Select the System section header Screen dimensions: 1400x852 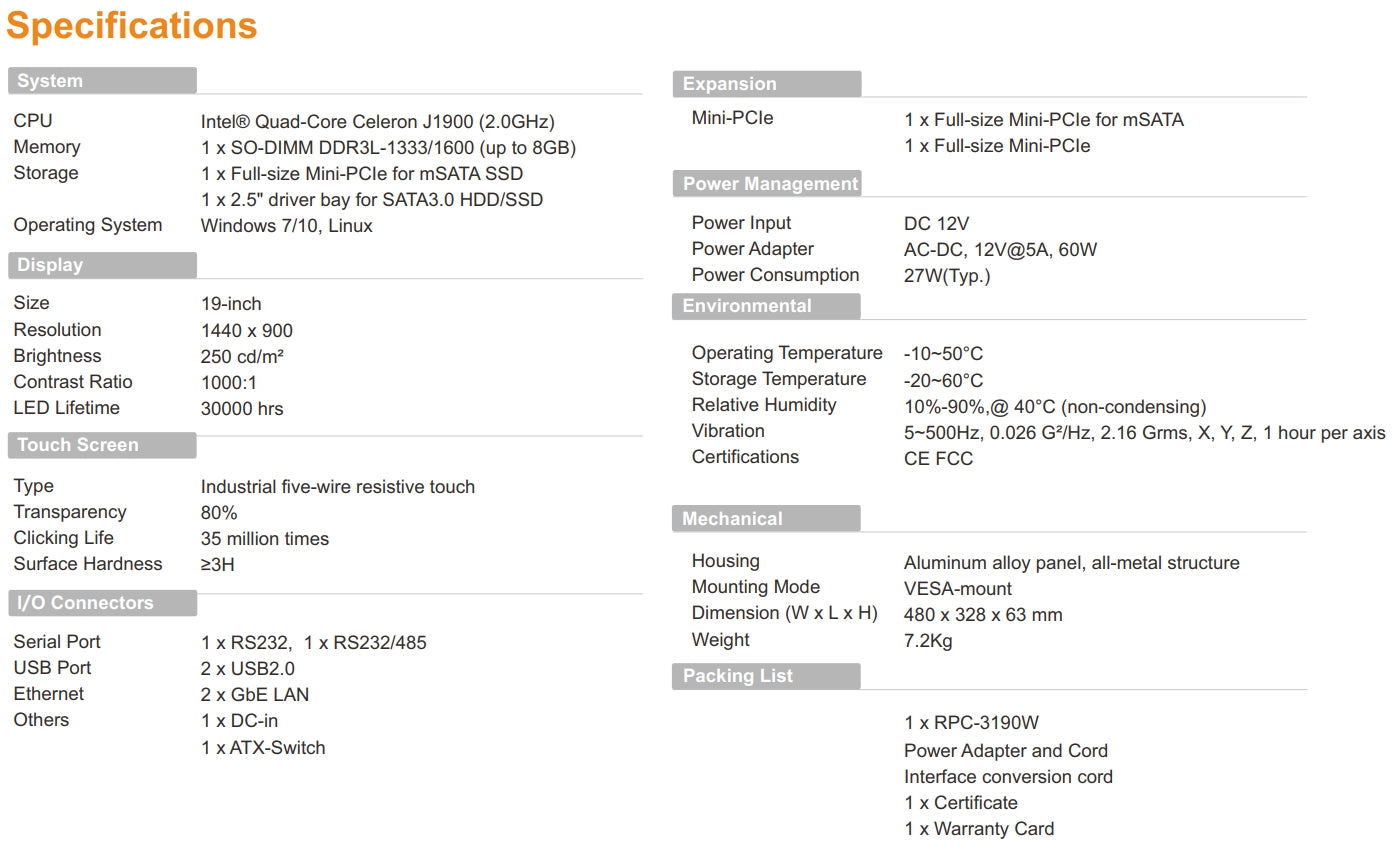pos(50,81)
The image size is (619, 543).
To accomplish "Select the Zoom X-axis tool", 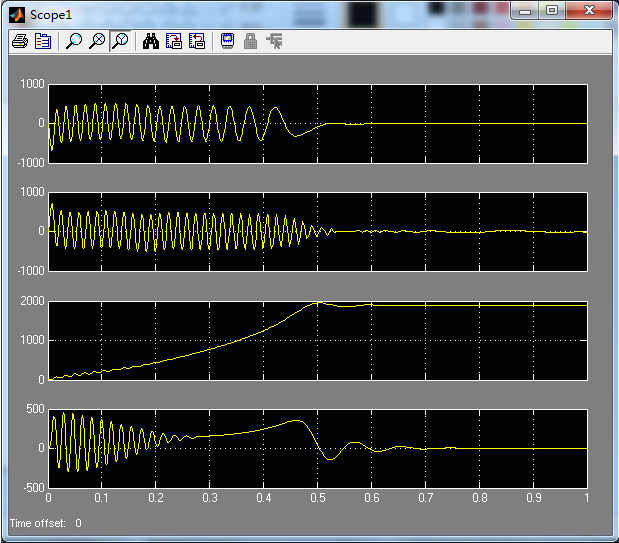I will (x=96, y=41).
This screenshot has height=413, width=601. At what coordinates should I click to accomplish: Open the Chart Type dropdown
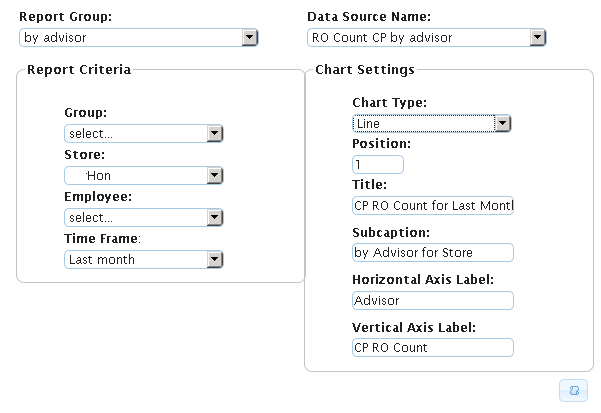[431, 123]
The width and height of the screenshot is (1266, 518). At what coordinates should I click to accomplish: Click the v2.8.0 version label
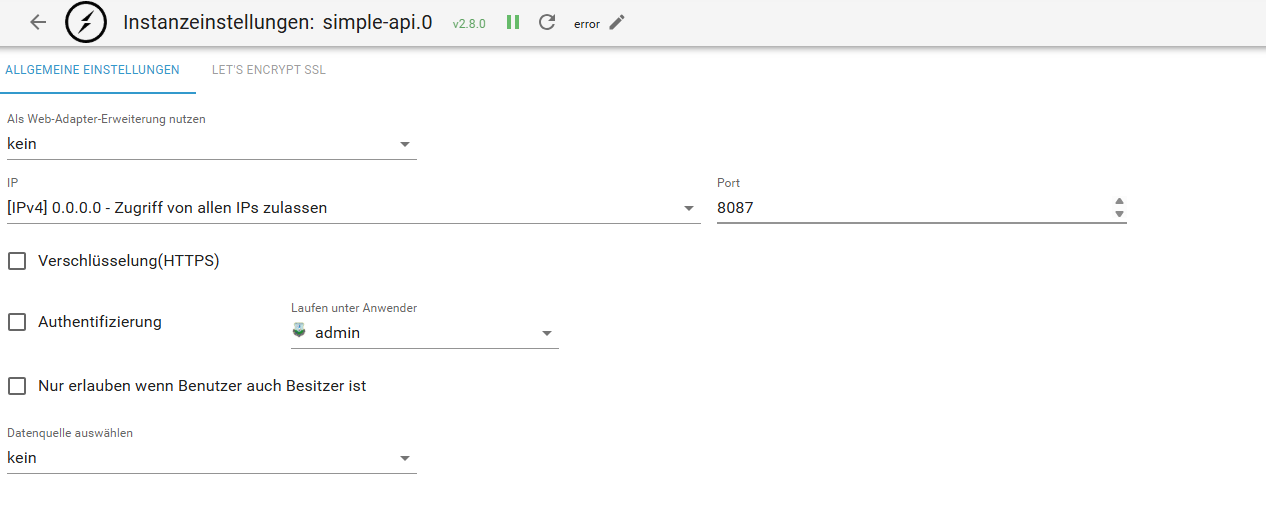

Work order
What is needed is an exact copy of the lines from the one with "This screenshot has" through the end of the data above, both included, minus any pictures.

Written reply
This screenshot has height=413, width=601. At what coordinates should I click to accomplish: Open the Chart Type dropdown
[431, 123]
The width and height of the screenshot is (1266, 518). At what coordinates should I click to accomplish: Click the v2.8.0 version label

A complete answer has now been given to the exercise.